L’ombre du génocide des Tutsi

La visite en France du Président rwandais, Paul Kagamé, suscite l’indignation d’une grande partie de la classe politique française. Au cœur de cette tension, le rôle trouble de la France dans le génocide des Tutsi en avril 1994.

Alors qu’un chef d’Etat africain effectue une visite en France, le ministre des Affaires étrangères de la République ne l’honorera pas de sa présence. Alain Juppé est en voyage, très loin, on ne peut plus loin : aux antipodes où il mène une mission en Australie et en Nouvelle-Zélande. Serait-il en train de fuir un passé qu’il ne veut pas affronter ? Alain Juppé était au Quai d’Orsay en 1994 dans un gouvernement de cohabitation dirigé par Edouard Balladur. Cette situation institutionnelle exceptionnelle explique d’ailleurs l’attitude unanime de la gauche et de la droite en France sur la question du génocide des Tutsi. Elle se résume par un refus d’envisager sereinement le soutien actif de la France au régime Hutu de Juvénal Habyarimana ainsi que la responsabilité de la France dans le génocide de 1994.

La normalisation des relations entre la France et le Rwanda passe inévitablement par une reconnaissance de la France de son implication dans ce dernier génocide du 20esiècle. Ce n’est pas une épreuve facile, ni un acte qu’on pose de manière irréfléchie. Et face à un événement aussi difficile à saisir qu’un génocide, on est vite tenté de plaquer une interprétation visant à justifier ou à réhabiliter des comportements fautifs. Les autorités françaises ont clairement du mal à admettre que la patrie des droits de l’Homme soit mêlée à une pareille tragédie. Elle cherche alors à se protéger comme elle peut.

Certains, en France, ont fait le choix de la méthode dure, en défendant la thèse abjecte du double génocide ou en prétendant que Paul Kagamé et le FPR ont sciemment déclenché le génocide en abatant l’avion de Habyarimana début avril 1994. C’est ce que crie sur tous les toits le général Lafourcade, responsable de la très controversée opération Turquoise. Il se sent d’ailleurs insulté par la visite officielle de Paul Kagamé en France. Sa réaction reflète bien ce que de nombreux spécialistes de l’Afrique centrale ont fait remarquer : intellectuellement, les militaires français n’étaient pas à la hauteur des événements qui se déroulaient sous leurs yeux.

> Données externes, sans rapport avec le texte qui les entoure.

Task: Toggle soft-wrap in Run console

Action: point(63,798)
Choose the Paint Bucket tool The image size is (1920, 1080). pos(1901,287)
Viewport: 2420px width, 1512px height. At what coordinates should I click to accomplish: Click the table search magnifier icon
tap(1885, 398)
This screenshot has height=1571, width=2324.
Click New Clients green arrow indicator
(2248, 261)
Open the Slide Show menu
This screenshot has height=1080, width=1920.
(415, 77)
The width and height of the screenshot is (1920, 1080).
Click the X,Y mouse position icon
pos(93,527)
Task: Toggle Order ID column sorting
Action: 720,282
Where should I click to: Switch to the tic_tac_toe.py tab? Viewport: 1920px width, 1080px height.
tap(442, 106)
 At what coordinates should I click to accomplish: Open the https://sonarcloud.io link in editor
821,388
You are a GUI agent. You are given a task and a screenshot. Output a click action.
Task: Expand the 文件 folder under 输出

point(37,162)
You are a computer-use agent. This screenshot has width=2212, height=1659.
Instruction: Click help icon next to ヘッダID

« Une forme d’aveuglement »

D’autres, plus habiles, s’abritent derrière des arguments d’ordre moral. Ils expriment leur indignation face à l’accueil fait par la France à un chef d’Etat autoritaire, peu respectueux des droits de l’Homme et de la démocratie. Ce n’est pourtant pas la première fois, ni la dernière d’ailleurs, que la France accueillera un hôte dont le respect des règles démocratique ne soit absolument pas inscrit à son agenda politique. Pour être honnête, ces « indignés » n’ont pas eu les mêmes scrupules face à toute une série de chefs d’Etas africains prédateurs et cleptomanes. Paul Kagamé est certes autoritaire, mais dans ce registre, il n’est peut-être pas le pire. Dans ce contexte, on sent bien que cette indignation française sonne faux.

Tout cela est regrettable quand on pense à l’ouverture qui a été faite par Nicolas Sarkozy en 2010, lorsqu’il a reconnu lors d’une visite à Kigali « de graves erreurs d’appréciation, une forme d’aveuglement » de la part de la France pendant le génocide en avril 1994. Cette nouvelle orientation introduite par Nicolas Sarkozy a malheureusement du mal à faire son chemin au sein de la classe politique française. Non seulement, ce refus de regarder le passé en face bloque la réconciliation entre la France et les Rwanda, mais surtout, elle empêche la France d’être fidèle aux principes généreux inscrits dans la Déclaration universelle des droits de 1789.